No more building up steam while waiting for the train

Software ace Justin Coetzee shows how accurate and user-friendly the train commuter information application is that he developed for cellphones. Picture Ian Landsberg

Software ace Justin Coetzee shows how accurate and user-friendly the train commuter information application is that he developed for cellphones. Picture Ian Landsberg

SIMPHIWE is standing on the platform at Mabopane station. The 16h31pm train is late again. It could be another two minutes … or two hours, if the cable thieves have struck again. Sigh.

She whips out her Nokia and punches a few buttons. She smiles: GoMetro has just told her that the train is delayed by only 12 minutes. Just enough time to buy a cooldrink from the platform shop.

Simphiwe, and thousands of other train commuters, now have the ability to quickly and easily see live train movements on their cellphones – allowing them to eliminate wasted time and plan their days better. All thanks to Justin Coetzee, the Pretoria-born entrepreneur behind GoMetro.

28-year-old Coetzee, who went to Sutherland High School in Pretoria, and then graduated as a civil engineer from Pretoria University and Stellenbosch, is a coffee addict (Americano, no milk, no sugar, as much as possible as often as possible) who saw a real life problem that needed solving: rail commuters standing on platforms and not getting the right information fast enough from MetroRail.

Today, GoMetro – a free application – has a healthy customer base, and generates revenue from advertising on its mobi-site. It already counts Zando, the on-line clothing retailer and Wonga, the micro-loan company, as major advertisers.

Coetzee’s day starts with making a list of the “must-do” things for that day.

“Anything that does not have to get done today does not get on the list,” he says. “It’s usually about 20 to 25 things, and I rank them according to which ones are revenue generating. So working on a presentation for a conference – or anything that is not going to somehow make money – will always come after something that’s going to generate revenue.”

“One day per week I just schedule meetings and engage with people . I try and cluster my meetings in one day because for me, absolute focus is critical. I need to spend three hours on the product every day, and only on that. It’s vital to focus on specific things. You can’t accomplish anything in 20 minute sprints, if you want good results you have to dedicate sufficient mind-space – that means time and mental attention – to one issue or problem.”

Coetzee’s day doesn’t end until 10pm, but he intersperses it with family time.

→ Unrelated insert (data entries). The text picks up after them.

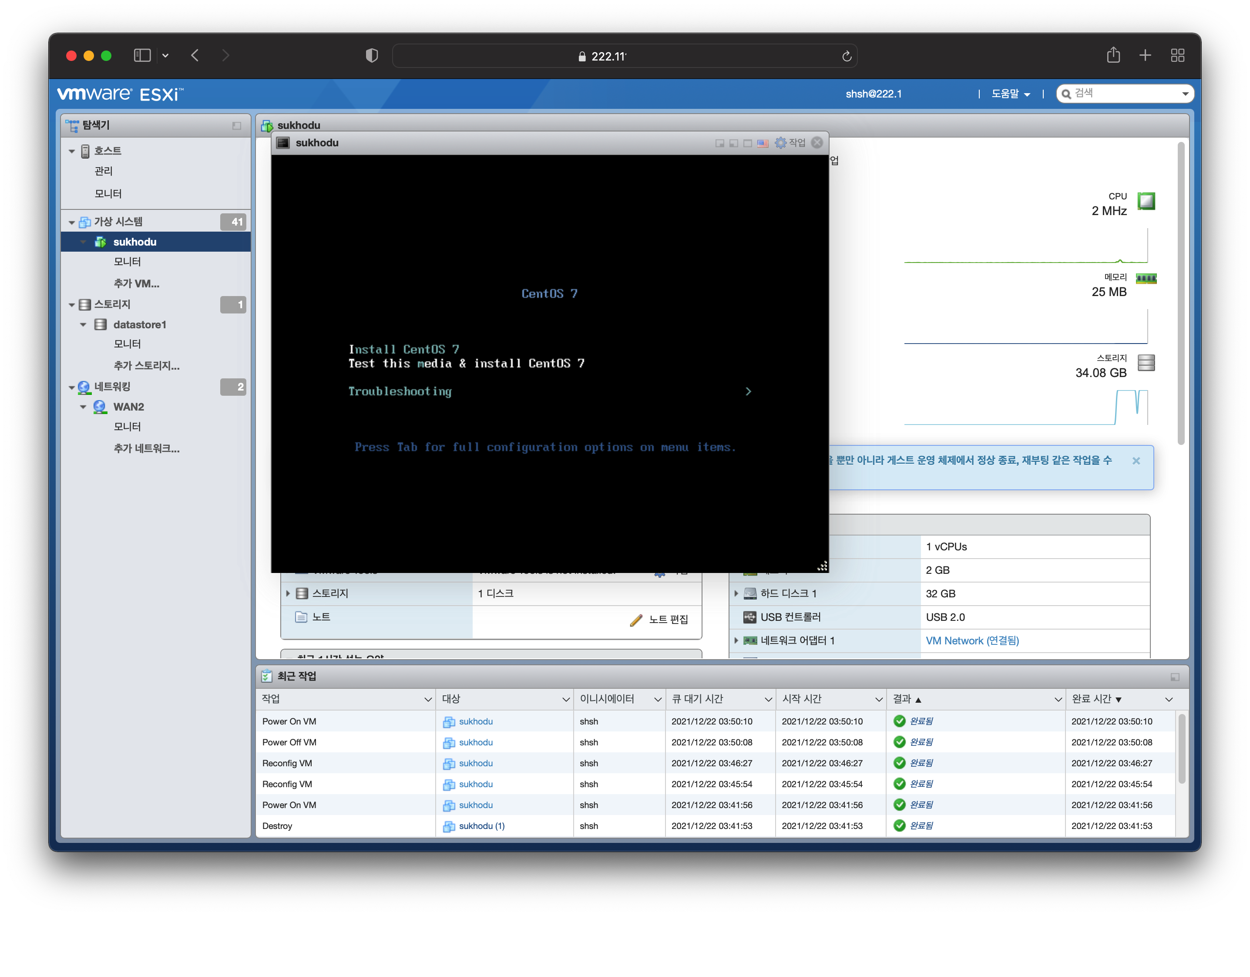Click the sukhodu (1) target link in Destroy row

tap(481, 826)
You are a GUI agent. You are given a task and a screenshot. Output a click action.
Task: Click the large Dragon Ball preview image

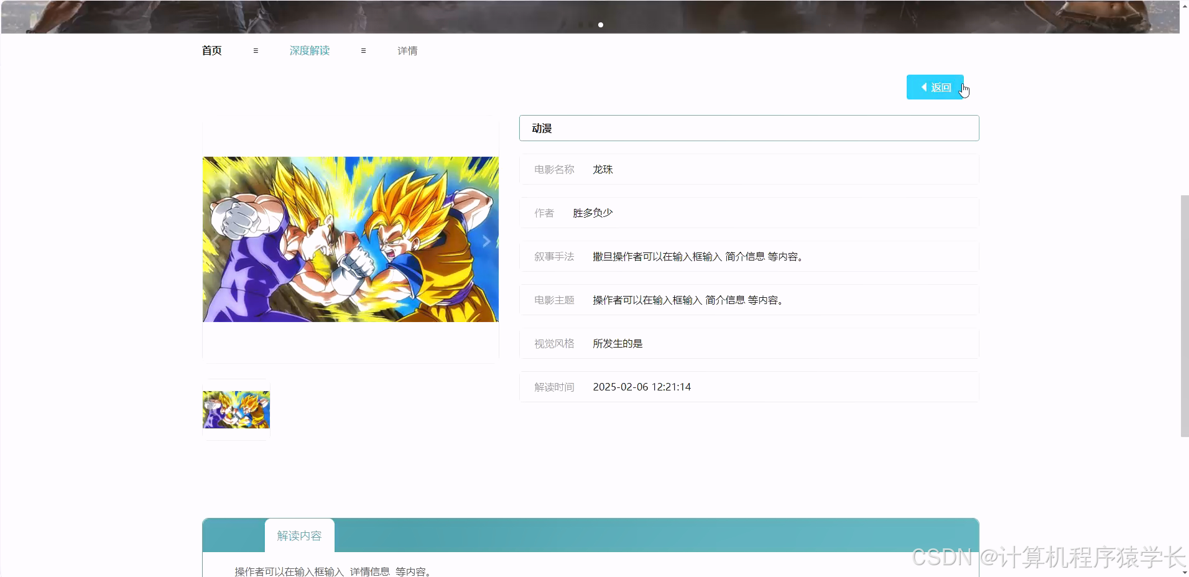tap(350, 239)
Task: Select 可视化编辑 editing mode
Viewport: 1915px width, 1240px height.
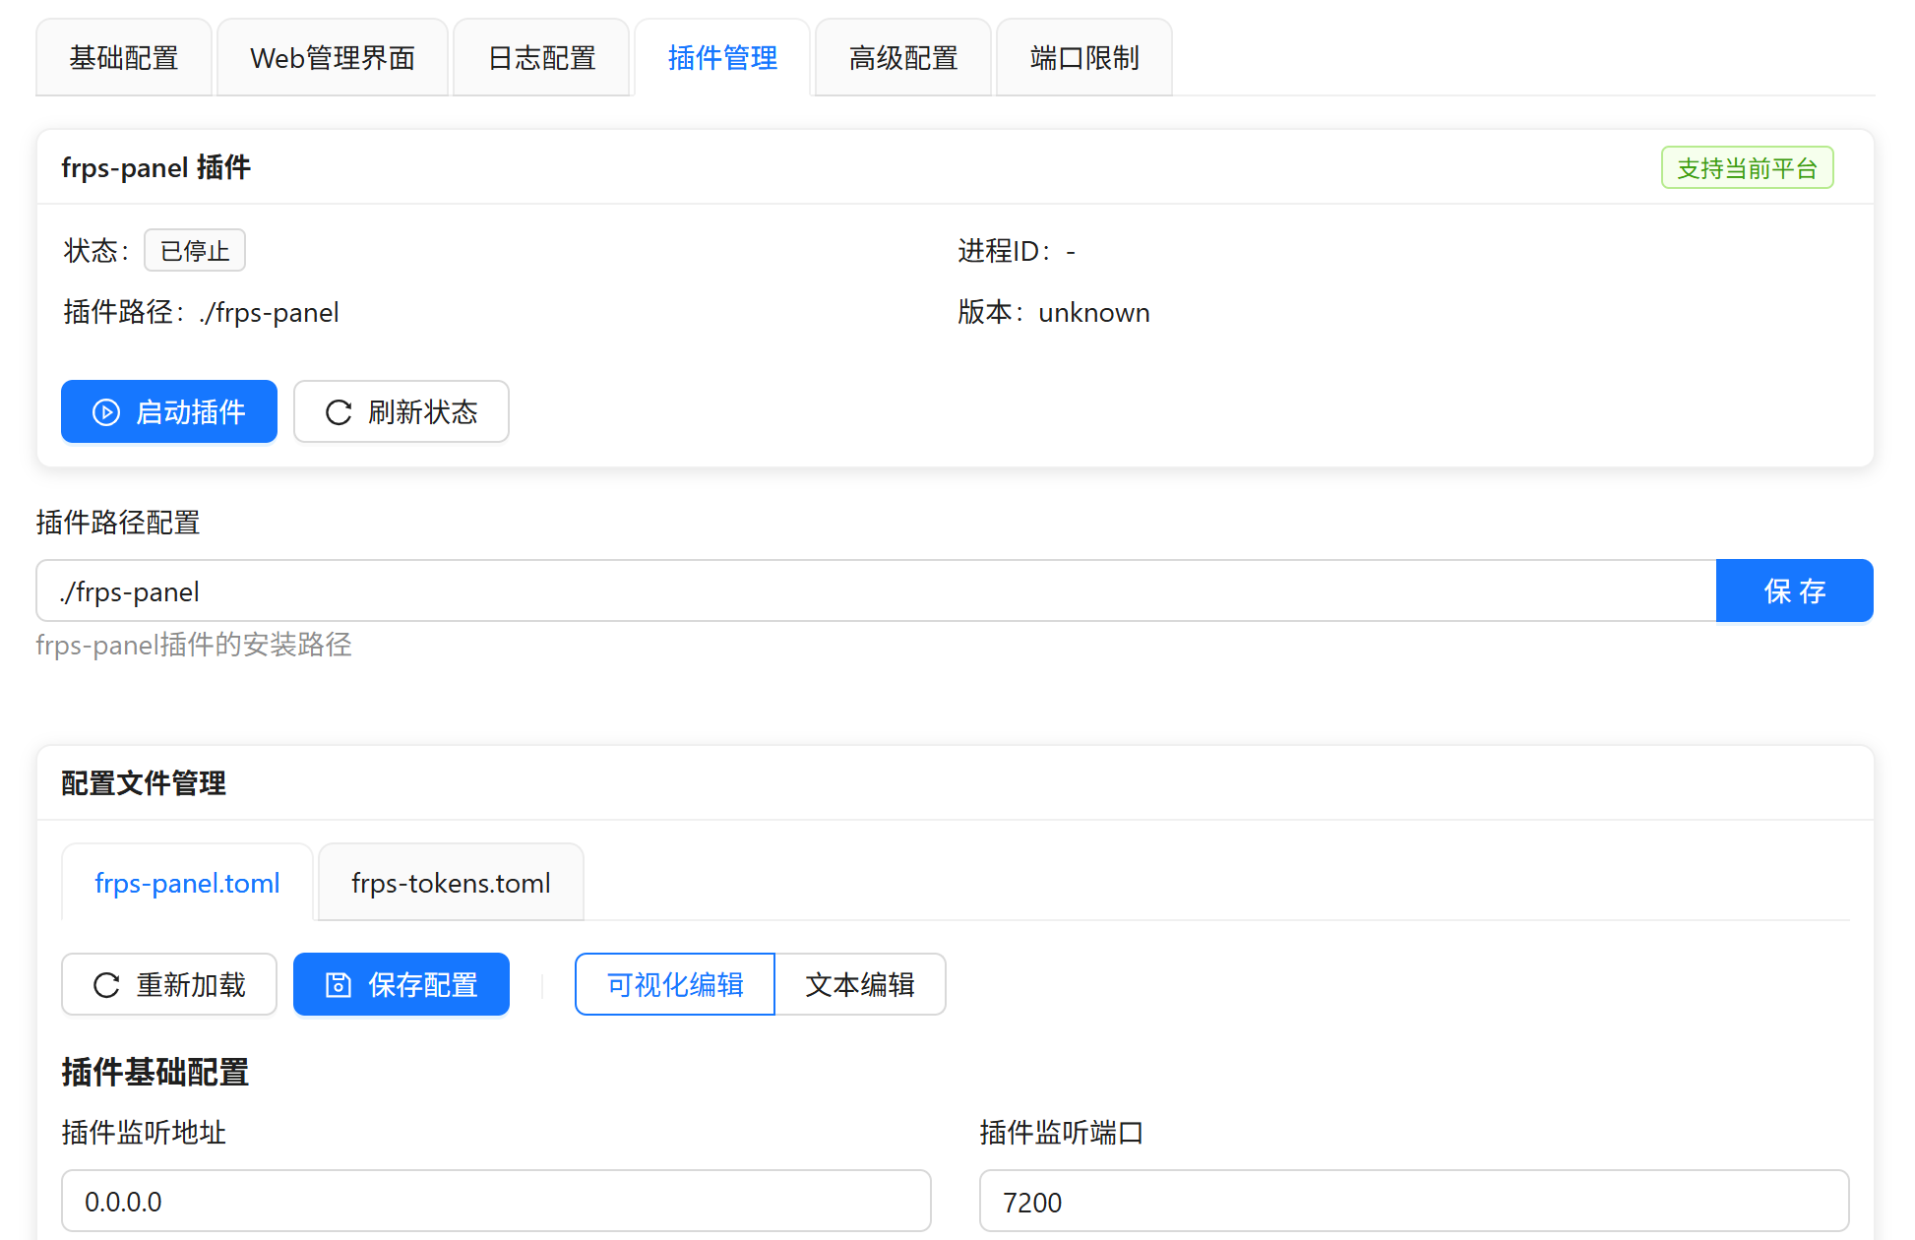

“My wife understands, because she is involved in the business. She is responsible for the user-experience and application-design, so she knows what’s going, and when things are against the wall, she is there to help with what needs to get done, and share the stress and workload. It’s good that it’s our opportunity and our business, not just mine.”

GoMetro is located in the Telkom Bandwidth Barn (The Barn) incubator, in Woodstock, Cape Town, along with a host of other technology businesses.

“Being in an incubator is definitely worthwhile. It really helps you if you are, like us, a highly scale-able start-up that is looking to refine and develop your product while at the same time trying to grow. The real value is that you have lots of opinions, and the ability to get new perspectives from smart people, who are right there around you.”

When you’re wrestling with new products or new business models, the value of a really good idea can be massive.

Says Coetzee: “For example, we were looking at one business issue where we were trying to decide how to do something with just one cellphone service provider. Another entrepreneur said, well why not do it with all the service providers and let the consumer choose which one to use? It was such a simple thought but it completely changed the way we approached that business issue.”

Mauritz Gilfillan, Marketing and Community Manager at The Barn, says Coetzee is a good example of an entrepreneur who is really managing to “boot-strap” a start-up that normally would require substantial funding to get going.

“He has managed to keep his costs down, secure revenues and build strong relationships with the right stakeholders such as MetroRail,” said Gilfillan.

So before you next decide you’re going to take the train … jump on board with GoMetro first. It will keep you from building up steam, while waiting for the train!